At the University of Florida, former Michigan Gov. Jennifer Granholm explained difference between the two candidates on fair pay:
"I was watching the rerun of Meet the Press on the Gotta Vote bus, and your senator was on. You know what he said on Meet the Press this morning? Your Senator Rubio said that the Romney administration would probably not have signed the Lilly Ledbetter Fair Pay Act into law. He said that the Lilly Ledbetter Act was nothing more than a gift to trial lawyers, nothing more than that.
"There would be huge problems for women with a Romney administration. In fact I happen to have my binder—a binder full of policies that the Obama administration supports on behalf of women. Polices like fair pay, like access to contraception, like freedom of choice.
"Women are half the population, but between women's issues and jobs, this matters to 100 percent of the population. And I'm glad we have a president who stands up for us."
As mayor of Sacramento, Kevin Johnson has seen firsthand how President Obama's policies on clean energy, infrastructure, and education have had a positive impact on his city. And with this year's presidential race reaching an apex, Johnson told the Obama campaign to put him to work and send him anywhere they needed him. That's how the Californian found himself in North Carolina this week, campaigning in one of the most critical states in this year's election. It doesn't hurt that this is basketball country—because before he was Mayor Johnson, he was KJ, an all-star who played for the Phoenix Suns.
"Right now, we're in the fourth quarter," Johnson says, "and we're up maybe by a point or two. The other side is digging deep. They're going to try to make a run. We have to open up the lead." And now that early voting has begun statewide, he's here to get out the vote.
Four years ago, President Obama won North Carolina by just 14,000 votes—five per precinct—and it was the first time the Tar Heel State had voted to send a Democrat to the White House in 32 years. It's going to be close, Johnson says, and it's going to come down to the volunteers and organizers on the ground.
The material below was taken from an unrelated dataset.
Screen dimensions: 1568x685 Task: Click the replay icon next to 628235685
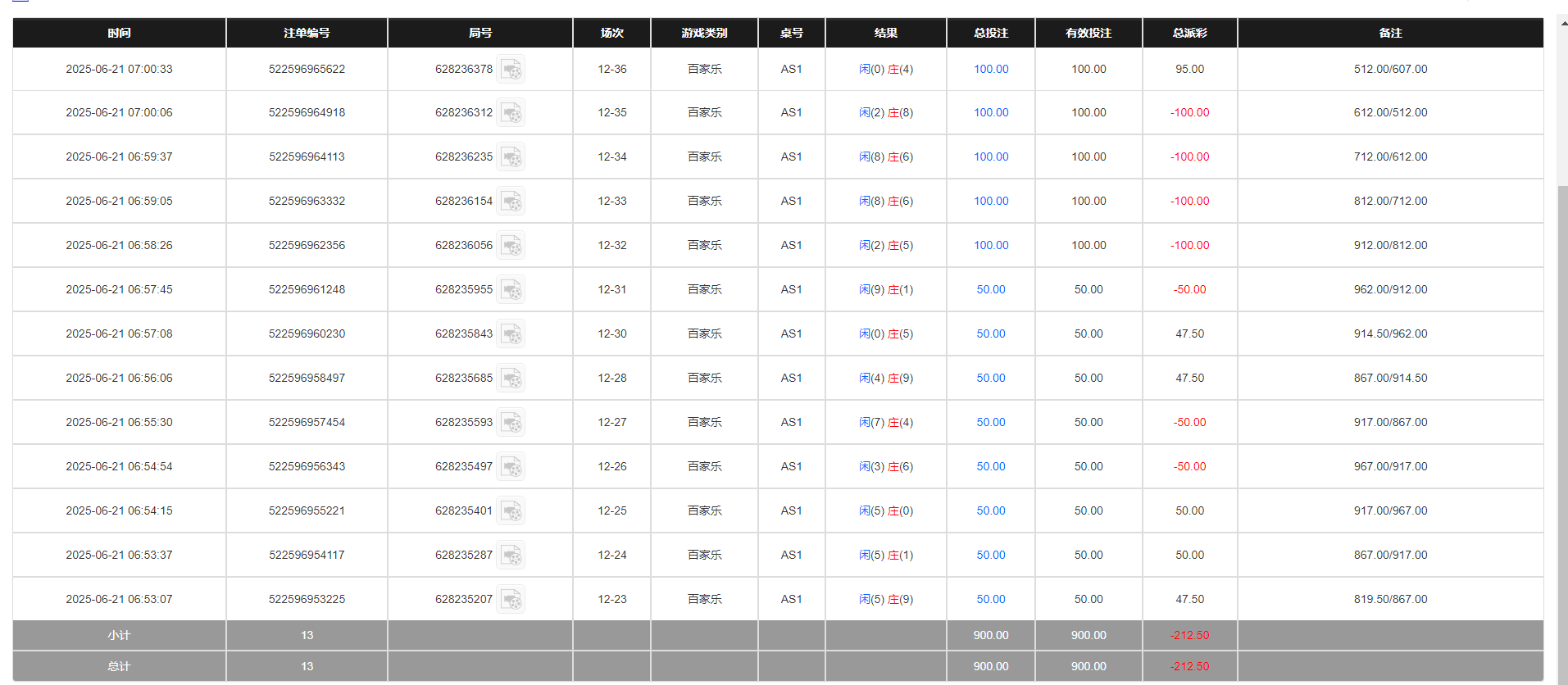[511, 379]
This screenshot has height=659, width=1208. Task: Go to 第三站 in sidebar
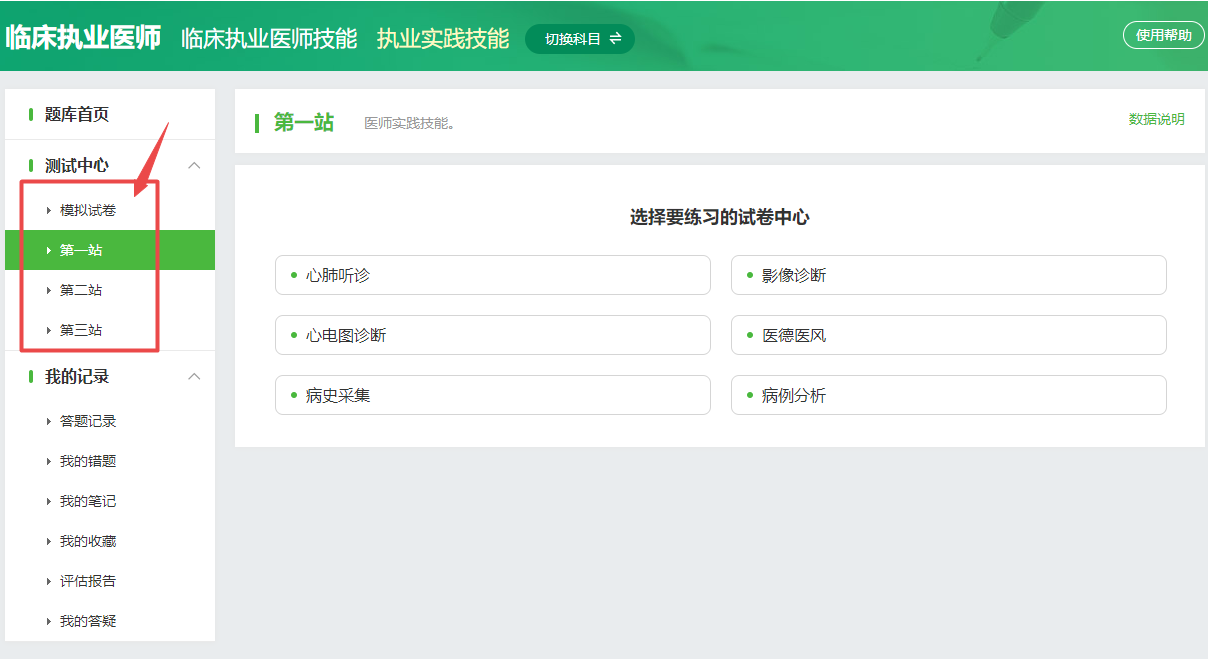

But North Carolina has a chance to decide our next president: If Mitt Romney doesn't win North Carolina, it's going to be extremely difficult for him to win the White House.
And what about those reports that the Romney campaign is pulling out of North Carolina? Don't fall for it, says Johnson. "In basketball, that's called a head fake. North Carolina, we can expand the lead here. We gotta play to win. We gotta get people out to the polls."